When they reached the boathouse, Henry tied the boat up and helped Eliza onto land. She stood and raised her arms to stretch her back. “You can leave those in the boathouse,” he said, referring to the boots she had borrowed. “We can get something to eat at the house.”
He placed his camera equipment on the backseat of his Jeep. Eliza dug her toes into the sandy ground not covered in grass. Just below the hot surface, the sand was cool and dry and silky. In England, she could never walk barefoot, even in the summer.

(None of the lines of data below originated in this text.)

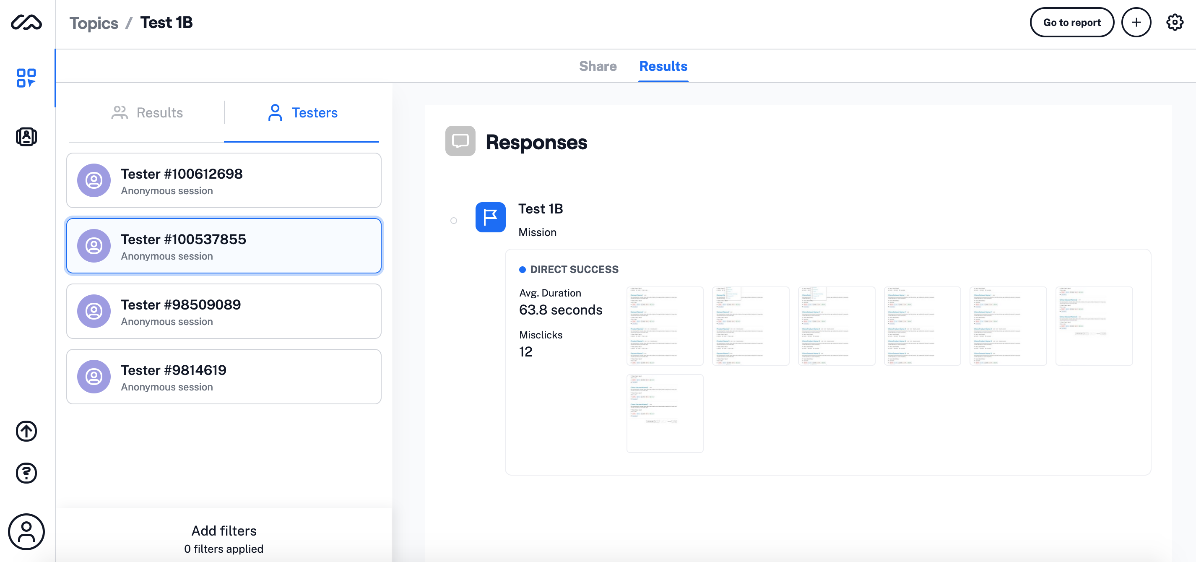1196x562 pixels.
Task: Switch to the Share tab
Action: tap(598, 66)
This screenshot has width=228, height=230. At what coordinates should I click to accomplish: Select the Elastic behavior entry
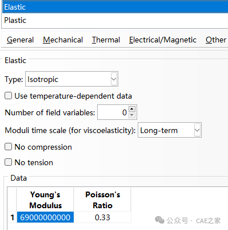(x=115, y=7)
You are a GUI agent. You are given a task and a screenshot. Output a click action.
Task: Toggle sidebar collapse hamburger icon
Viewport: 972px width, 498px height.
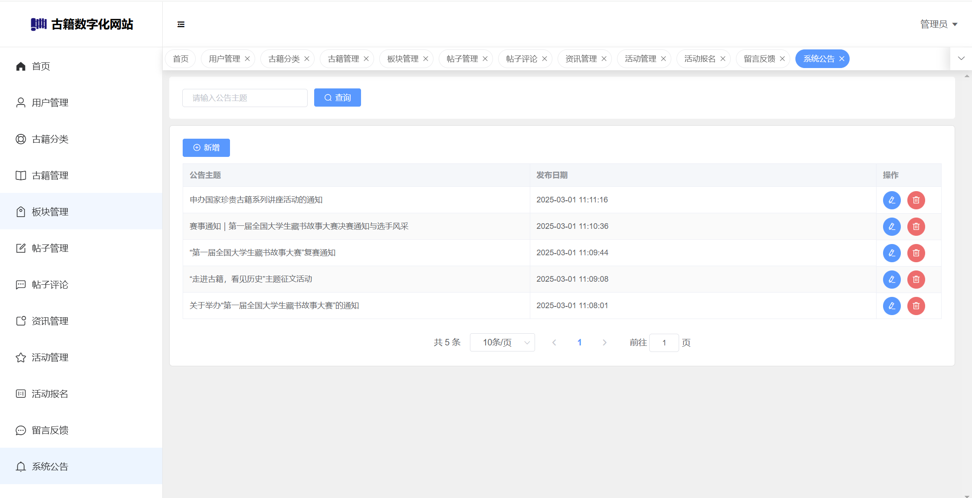pyautogui.click(x=181, y=24)
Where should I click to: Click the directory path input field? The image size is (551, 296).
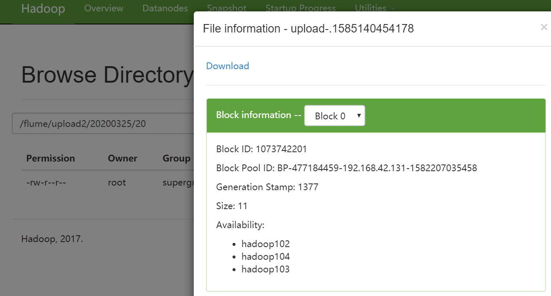click(101, 124)
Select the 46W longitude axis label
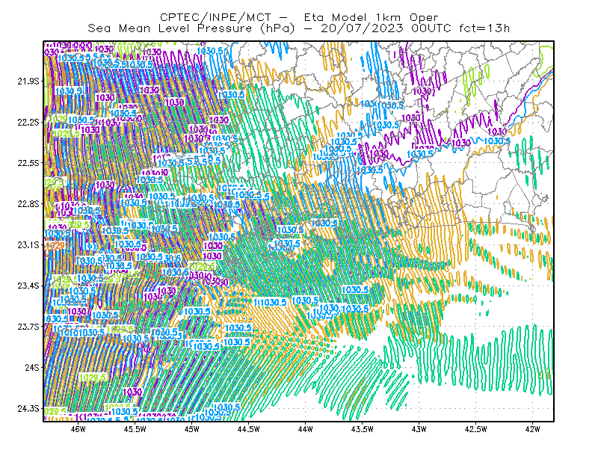 78,429
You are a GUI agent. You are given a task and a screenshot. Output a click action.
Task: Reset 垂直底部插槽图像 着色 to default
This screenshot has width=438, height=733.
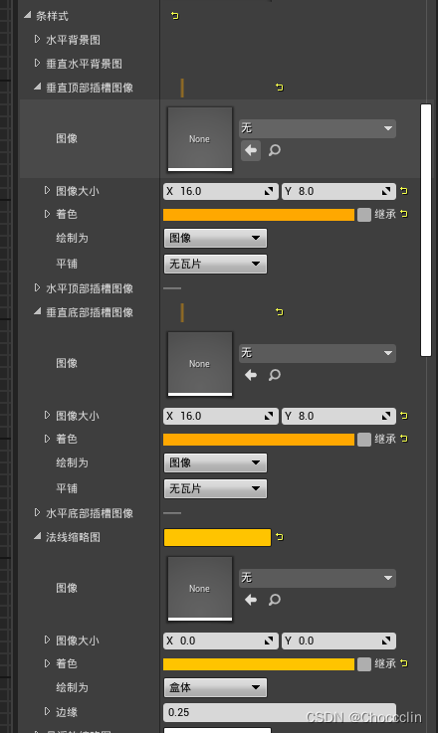coord(404,439)
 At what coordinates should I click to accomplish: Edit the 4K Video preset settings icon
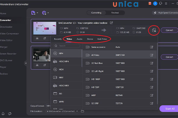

If she and Jamie were out in the country, she would have to find some sort of waterproof boot to wear. As Henry and Eliza walked toward the house, a dragonfly hovered in front of Eliza, as if it recognized her and wished to guide her up the sloped lawn to the house. God, she was tired.
“It’s locked,” Henry said as they approached the house. “I keep a key around the other side.”
Eliza followed him to a large magnolia, where
he reached up and took a key from a nail placed high on the trunk. She did not follow him up the steps to the house. He turned around. “Coming?”
“I just wanted to see what this dragonfly would do if I stood still.” The dragonfly, its green body sparkling in the sun, hovered in place and then headed back toward the river. She held back a moment longer to slip on her moccasins.
The key didn’t want to move in the lock. Henry pulled the front door tight toward him and jiggled the key. “This lock’s always been difficult. I was out here a few days ago. I thought I’d fixed it. There,” he said and pushed the door open for Eliza to enter. “You remember where everything is?”
Across the threshold, the wall of cold air stunned Eliza. She tilted her head back and held her arms out to the side and turned around. “Air-conditioning? When did you put in air-conditioning?”
“Mother put it in after Father died. She’s never been able to take the heat very well. It’s not bad, is it?”
“Feels great.”
They entered a large wide hall that ran the length of the house and ended at a formal door with glass transoms that looked out over the river. The dark hardwood floors were covered with faded Persian carpets. Above the wainscot, the walls had been painted with scenes of the Lowcountry. Eliza walked ahead of Henry and examined the paintings of rice fields and swamps with nesting egrets. “I’d forgotten how beautiful these were. Anne de Liesseline painted them, didn’t she?”
“Yes, just after she came back from New York—sometime in the mid-1950s. When I first moved out here, she came out one afternoon and talked a lot about her past. She explained that she’d been studying at the Parsons School of Design and had fallen in love with someone, but her father didn’t approve, and the relationship ended—it’s something no one ever talks about—but she was in bad shape, and according to Anne, I think my father asked her to paint this mural as a way of helping her. I don’t think he had any idea it would turn out so well.”